As for functional communication, we're working on some specific things. Like, when he's getting dressed and needs help with fastening his pants, he does not just walk around the house with his pants undone indefinetly. He does now know he needs to ask for help, but he will follow you on your heels hoping you will just notice him and he won't have to say anything. This is very annoying when you're trying to get breakfast together and he's standing RIGHT behind you. If you turn around and say, "Do you need something?" he asks for help appropriately. The problem is that he doesn't understand that HE can initiate conversation. So today we did some role playing with Dean and I being in the bedroom with him and calling out, "Mama! Mama!" so that mama would come and help him. 


Ok...so but we needed to back up because he couldn't say "Mama". He was saying it while we were still in country, but he's lost it somewhere along the way. 


Tonight he is saying "mama" with the sign!


He is also peeing standing up! He came to us peeing sitting down, but he'll be going to (my best guess at the moment) 3rd grade. Well Third Grade boys don't sit down to pee anymore. Also, Dean said that Axel is getting too old to bring into the women's room when out in public, but that sitting down in a public mens room is BAD! (He says they're very gross.) We've been trying for over a week to get him to stand up to pee, without any success. Finally yesterday I decided to flood the poor kid with liquids and he HAD to stand. If he didn't go in 5 minutes I had him try again later. Finally last night he asked Dean for the bathroom, and he peed standing up right away! Well, today was like starting all over and it took until tonight to get him to go again. LOL But he's getting it, and soon he'll be a regular stander! HA!
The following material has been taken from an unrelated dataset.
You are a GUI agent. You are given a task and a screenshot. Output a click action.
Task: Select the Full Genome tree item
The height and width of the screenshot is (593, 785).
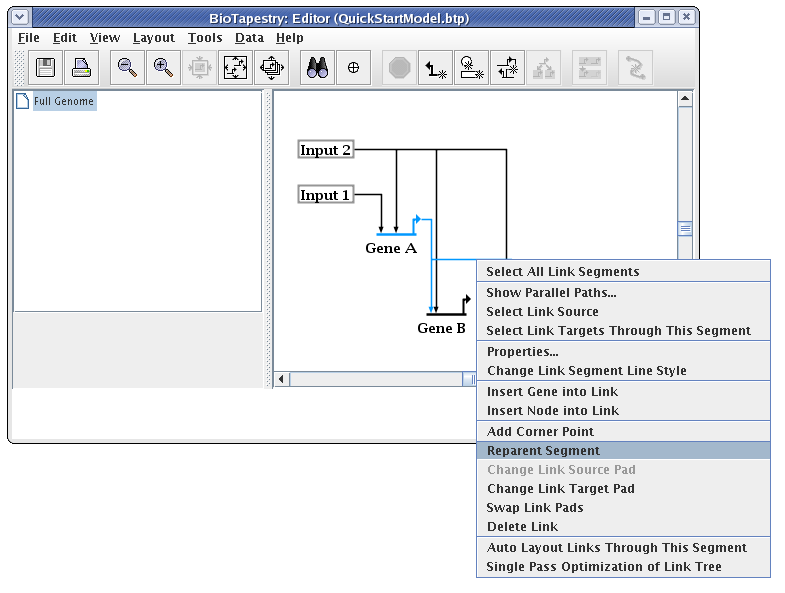click(x=64, y=102)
Oh, and he tries SO HARD to say Angela's name!!! Every day, if I tell him to get his shoes on, he signs Angela's name, wanting to know if we're going to pick her up, or if she will be wherever it is we're going. If I say, "No, no Angela", he gets a very disappointed look on his face. If I say "Yes, Angela will be there!" he gets SO excited!!! Oh, how he loves Angela. But, who knows when he will ever be able to say her name? Heck, it's only in the last year that others can understand her when she says it and she's 14! So I'm resorting to the nickname I hate, "Angie". The ONLY person who has ever called her Angie is her former swim coach who was set in his ways. But Axel can just about say "Angie", so we may just resort to that!


Other than that, most of his wants and needs are single-signed things, like "drink" if he's thirsty, or "more" if he wants more of whatever he has in front of him. 


I will update more tomorrow about some other stuff we (I) and working on, but for now, my eyes are trying to close! LOL

3 comments:

Anonymous said...

I'm sending Seth to you and Dean. I expect him to pee standing up when he returns home ;)

Difference2This1 said...

Gee Leah..reading your blog posts are just as educational as reading an early ed/early learning textbook! Thanks for saving me the time from having to go hunt one down before the boys get home :)

So, why is my 12 yr old/home 2 yrs child having the same "functional communication" issue that you describe above with Axel? It drives me absolutely nuts that she lurks around me (or Greg) forever without asking us to sign her homework (or things similar) when she is in her "funky behavior" states of mind. Sometimes we will glance at the clock to time how long she will follow us around holding her forder before she mumbles a "can you sign my mumble, mumble". Is "functional communication" a real term? How to you work on that???

Scarehaircare said...

wow! I can't over how quick he is coming along with his milestones. I wish I could attend his SLP sessions when they test him to see how far his communication skills have come.